* [Given task] Edit the records from the line containing "You are a GUI" through the end, swapping "more options" for "settings menu" and leaving everything else as is. Return only those lines.

Word and item position data:
********************

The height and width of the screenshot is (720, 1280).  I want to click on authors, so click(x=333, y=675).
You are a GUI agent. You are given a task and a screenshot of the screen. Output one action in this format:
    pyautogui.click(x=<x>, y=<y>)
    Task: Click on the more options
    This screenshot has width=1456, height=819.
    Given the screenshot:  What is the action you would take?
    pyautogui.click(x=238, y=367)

********************

* [Output of the task]
You are a GUI agent. You are given a task and a screenshot of the screen. Output one action in this format:
    pyautogui.click(x=<x>, y=<y>)
    Task: Click on the settings menu
    This screenshot has width=1456, height=819.
    Given the screenshot:  What is the action you would take?
    pyautogui.click(x=238, y=367)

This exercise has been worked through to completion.